The potential significance of concentrating sulfur in the solid ash byproduct of coal by reduction of the sulfur content of effluent gases from coal combustion is, alone, very profound. Whole new fields of use of coal as a fuel may be opened up, industrially and geographically. It has been estimated, variously, that the United States has from several hundred to a few thousand years reserve of coal. Ecological concerns, in large part related to sulfur in combustion gases, has impeded our use of this great resource. This present invention may open the way to use these coal reserves in an ecologically acceptable manner.
Add to this the added efficiency of recovery of heat energy from coal and coal begins more and more to look like the fuel of the near future, and perhaps for several decades or even longer.
I have postulated a number of possible theories to explain this phenomena; however, I have not satisified myself that any one particular theory is a wholly satisfactory explanation for the phenomena; however, I have conducted many tests and have determined that the phenomena is real and repeatable. Without being limited to any particular explanation, and without attempting to postulate a particular chemical reaction mechanism, it is my belief that the active constituent reacts before and/or during the combustion phase, probably in early stages of combustion, with the sulfur and forms a stabile sulfur compound or group of compounds of presently unknown composition which stabilizes the sulfur and prevents it being carried off in the gaseous emissions. Much work remains to be done to ascertain the mechanism and to explain the phenomena which has been observed and repeatedly established by my work. For example, my data to the present time are insufficient to explain where the sulfur resides in the combustion of coal and exactly what the source of efficiency is in the internal combustion engine.
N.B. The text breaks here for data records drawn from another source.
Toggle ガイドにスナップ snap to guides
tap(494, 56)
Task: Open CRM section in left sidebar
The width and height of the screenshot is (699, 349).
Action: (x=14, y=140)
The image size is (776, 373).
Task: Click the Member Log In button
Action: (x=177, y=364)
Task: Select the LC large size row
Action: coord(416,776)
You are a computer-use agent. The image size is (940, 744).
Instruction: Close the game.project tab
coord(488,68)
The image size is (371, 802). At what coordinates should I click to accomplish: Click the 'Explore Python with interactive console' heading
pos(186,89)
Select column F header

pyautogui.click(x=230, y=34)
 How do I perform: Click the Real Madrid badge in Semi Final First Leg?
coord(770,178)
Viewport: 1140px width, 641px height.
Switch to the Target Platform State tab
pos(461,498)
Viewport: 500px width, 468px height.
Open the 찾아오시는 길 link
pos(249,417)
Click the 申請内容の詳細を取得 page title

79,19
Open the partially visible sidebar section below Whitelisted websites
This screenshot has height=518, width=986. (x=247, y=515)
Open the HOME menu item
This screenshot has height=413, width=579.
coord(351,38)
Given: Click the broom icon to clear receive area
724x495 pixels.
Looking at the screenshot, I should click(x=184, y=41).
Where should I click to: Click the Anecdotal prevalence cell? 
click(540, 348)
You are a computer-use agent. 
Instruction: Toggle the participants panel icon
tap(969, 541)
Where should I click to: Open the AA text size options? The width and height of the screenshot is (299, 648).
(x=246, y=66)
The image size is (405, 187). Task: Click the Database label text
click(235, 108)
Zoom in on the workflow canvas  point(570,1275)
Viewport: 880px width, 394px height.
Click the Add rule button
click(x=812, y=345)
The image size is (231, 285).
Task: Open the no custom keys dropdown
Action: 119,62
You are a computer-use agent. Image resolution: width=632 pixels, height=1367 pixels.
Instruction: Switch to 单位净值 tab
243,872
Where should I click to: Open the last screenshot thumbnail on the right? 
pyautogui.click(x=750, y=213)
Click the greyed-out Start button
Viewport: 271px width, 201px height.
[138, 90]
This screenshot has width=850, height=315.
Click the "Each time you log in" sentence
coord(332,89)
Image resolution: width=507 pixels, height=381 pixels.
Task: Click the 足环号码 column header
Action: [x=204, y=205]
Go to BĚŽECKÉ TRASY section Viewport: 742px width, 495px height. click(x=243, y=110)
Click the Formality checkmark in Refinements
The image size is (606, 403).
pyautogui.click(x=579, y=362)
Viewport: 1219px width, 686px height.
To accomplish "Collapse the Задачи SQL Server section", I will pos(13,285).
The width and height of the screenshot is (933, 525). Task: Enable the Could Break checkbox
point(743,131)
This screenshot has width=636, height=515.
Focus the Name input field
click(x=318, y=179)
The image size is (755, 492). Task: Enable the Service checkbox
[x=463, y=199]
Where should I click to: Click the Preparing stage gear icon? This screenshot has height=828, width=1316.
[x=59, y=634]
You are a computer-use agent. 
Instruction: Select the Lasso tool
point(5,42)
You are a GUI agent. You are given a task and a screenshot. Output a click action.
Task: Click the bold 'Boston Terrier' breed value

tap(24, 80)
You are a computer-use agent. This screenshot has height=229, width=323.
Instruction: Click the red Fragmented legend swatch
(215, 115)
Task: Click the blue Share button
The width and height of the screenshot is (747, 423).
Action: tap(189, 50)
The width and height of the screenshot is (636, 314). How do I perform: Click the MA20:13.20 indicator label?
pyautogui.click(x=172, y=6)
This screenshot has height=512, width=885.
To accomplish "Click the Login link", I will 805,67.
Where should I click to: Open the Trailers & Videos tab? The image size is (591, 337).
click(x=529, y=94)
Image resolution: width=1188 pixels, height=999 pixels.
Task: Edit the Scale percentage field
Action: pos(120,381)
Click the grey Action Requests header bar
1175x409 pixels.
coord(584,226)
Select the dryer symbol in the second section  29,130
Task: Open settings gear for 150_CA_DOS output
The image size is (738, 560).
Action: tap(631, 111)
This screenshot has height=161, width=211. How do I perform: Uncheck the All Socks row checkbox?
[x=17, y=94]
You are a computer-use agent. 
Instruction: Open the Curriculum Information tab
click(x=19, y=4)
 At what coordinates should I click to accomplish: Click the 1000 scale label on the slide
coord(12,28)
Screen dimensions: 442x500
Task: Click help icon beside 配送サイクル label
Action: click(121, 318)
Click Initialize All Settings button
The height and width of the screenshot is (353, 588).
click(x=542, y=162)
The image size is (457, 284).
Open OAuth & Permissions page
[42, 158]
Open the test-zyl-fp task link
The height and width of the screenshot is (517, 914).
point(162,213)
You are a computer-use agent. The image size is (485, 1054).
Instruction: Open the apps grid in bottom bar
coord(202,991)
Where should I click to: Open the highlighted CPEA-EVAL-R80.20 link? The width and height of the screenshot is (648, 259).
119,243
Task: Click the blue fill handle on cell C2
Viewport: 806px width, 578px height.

I am aware that these additive constituents are well known and recognized chemical compounds which have uses in other technologies, but I am not aware of any use or suggestion of use of these active constituents to remove sulfur or to improve the efficiency of any combustion process. I have, however, established the industrial potential for greatly reducing sulfur content in combustion gases and improving the efficiency of caol and of hydrocarbon fuels. I claim as my invention the use of these compounds for that purpose, all as more particularly set forth in the appended claims.